I have an Apache Tomcat 7 server. I have a quite complex Java Servlet application running on it which needs some MySQL queries per POST. Thus I need a MySQL Database connection to do the query. Currently I use the following Java code to create the DataSource:

//db is for example: jdbc:mysql://
DataSource ds = new DataSource(initPoolProperties(db, user, pass));

private PoolProperties initPoolProperties(String db, String user, String pass)
    PoolProperties defaultPoolProperties = new PoolProperties();
    // And a long list of properties here ...

    return defaultPoolProperties;

In my whole hierarchical Java Servlet application I only create one DataSource per Database connection per POST (by HTML Form to browse through the website). After this I use a few times ds.getConnection() to get the connection needed for executing some MySQL queries.

Everybody seems to use a JNDI DataSource. Which means they define a tag in the context.xml of their application, and use a JNDI lookup to get the DataSource, and use the connections the way I do it as well.

The question is wether I am actually doing the same thing here. Are the connections I use, pooled and shared between multiple visitors/clients? Because my online website application is going to be used a lot, and some pages contain quite heavy SQL queries. And I do not want to risk a person to be waiting for longer than 0.01 seconds loading the page.
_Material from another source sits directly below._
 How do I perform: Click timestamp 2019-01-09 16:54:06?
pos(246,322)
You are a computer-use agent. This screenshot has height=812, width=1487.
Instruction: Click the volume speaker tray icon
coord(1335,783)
I read about the way I do it (as shown above in the small simplified code example) on this website: http://tomcat.apache.org/tomcat-7.0-doc/jdbc-pool.html Scroll down a bit and you will find the Good ol' Java section, I think it is the same as using the , but I'm not sure. How can I be sure of my application using connection pooling and sharing those between clients anyways?

PS I prefer using the PoolProperties instead of putting something in the context.xml since I use multiple databases which are defined in a configuration database. The database which is selected, depends on the user. Thus I can more easily maintain the databases in a MySQL administration program this way, than putting as well lots of code in the context.xml.


If you want to have pooling without using the built-in feature Tomcat 7 provides, you have to manage it yourself (no recommended) or introduce a third party library like c3p0, DBCP is no more recommended: see here.

In my opinion I would define all the possible datasource in the context.xml (to benefits from the Tomcat 7 JDBC pooling) and I will implement the logic in a service layer to choose which data source have to be used according to your context. The Spring framework can helps a lot defining such services and DAO's.